My recipe bears little resemblance to the original but it planted the belief that it was possible to make cookies without eggs. My first attempt followed her recipe closely just substituting with things I had at home: ground oats for the flour, raw sugar for brown and white sugar, raisin and cinnamon for cocoa and chocolate chips. My second attempt involved soaking a portion of the oat flour in yogurt overnight. My final and best recipe involves allowing the prepared batter to sit overnight. Perfect! :) It is a large batch and makes about 4 dozen small cookies.

4 cups oat flour (I put quick oats in the blender. You could use whole wheat flour too.)
1/2 tsp baking soda
2 cups raw sugar
1/2 cup butter (1 stick)
1 tsp vanilla
1 1/2 cup plain yogurt (Low fat or fat free is not recommended)
1 cup chocolate chips or dried fruit

In a medium bowl, combine flour and baking soda. In a large bowl, mix softened butter and sugar together. Add vanilla and yogurt. Mix in flour. Fold in chips or dried fruit. Cover the bowl and place in the refrigerator overnight or on the counter for 6-8 hours. The yogurt will break down the whole grain and make it stickier.

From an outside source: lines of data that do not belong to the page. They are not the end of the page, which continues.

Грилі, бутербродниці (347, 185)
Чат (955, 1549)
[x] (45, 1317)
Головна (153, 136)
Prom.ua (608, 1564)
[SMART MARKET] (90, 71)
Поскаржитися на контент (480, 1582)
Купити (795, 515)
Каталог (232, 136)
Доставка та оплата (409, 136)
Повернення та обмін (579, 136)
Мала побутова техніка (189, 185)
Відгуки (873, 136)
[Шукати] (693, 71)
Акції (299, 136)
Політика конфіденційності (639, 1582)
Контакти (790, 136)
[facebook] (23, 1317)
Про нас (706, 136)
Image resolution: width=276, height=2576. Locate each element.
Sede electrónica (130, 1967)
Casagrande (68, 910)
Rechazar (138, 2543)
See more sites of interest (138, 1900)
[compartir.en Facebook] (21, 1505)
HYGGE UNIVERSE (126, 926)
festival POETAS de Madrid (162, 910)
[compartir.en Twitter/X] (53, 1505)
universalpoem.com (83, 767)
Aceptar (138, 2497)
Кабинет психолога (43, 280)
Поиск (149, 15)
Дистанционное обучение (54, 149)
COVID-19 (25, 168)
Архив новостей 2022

When you're ready to bake the cookies, preheat the oven to 350 degrees F. I use Pampered Chef baking stones and the small batter scoop. We used our fingers to press the batter into cookie shapes. Bake for 15-17 minutes. Allow them to cool about 15 minutes on the stone before moving them to a cooling rack. We got about 4 dozen out of each batch. Many were eaten. Some are still in the freezer.

I made some with cinnamon and raisin. I added about 1 tsp of cinnamon, maybe less, to the butter and sugar mixture and substituted 1 cup of oat flour for 1 cups of oats. I also made some with chocolate chips and then some with chocolate chips and peanut butter. Add 1/2 cup of peanut butter to the butter and sugar mixture and reduce the yogurt by 1/2 cup. You can always add more yogurt a Tbsp at a time if the batter seems too dry. Then I made some with dried cranberries.

By this time I was beginning to feel the effects of too much dairy, and determined to make them dairy-free. I substituted 1/2 cup light olive oil for the butter and soymilk for the yogurt. I just added enough soymilk to wet the batter to the right consistency. They were more crumbly than the yogurt ones but they were still yummy and met my need for something sweet and crunchy and filling.

These cookies are my new secret weapon to bring my boys back to the dark side.* When I got pregnant with Tali, Mike took over shopping and providing meals for himself and the boys which meant raman noodles, cheesy noodles, microwave popcorn, processed meats and white buns. Persuading them to turn back to our once healthy meals has not been easy. But these little cookies are working their magic and I'm sure they have significantly more nutritional value than raman noodles and substantially less salt than cheesy noodles and no MSG, nitrates, sulfates or preservatives. It was fun to be able to send them out the door this morning with a baggie full of peanut butter and chocolate chips cookies from the freezer knowing they had a little bit of mama love and nutrition to start their day.
*dark side = whole grain foods

Thursday, November 4, 2010

Great Expectations

Just as we were about to take the old beast out for a maiden voyage as a triple stroller, we heard a vehicle on the road.

Can you guess who it was by the look on Tali's face?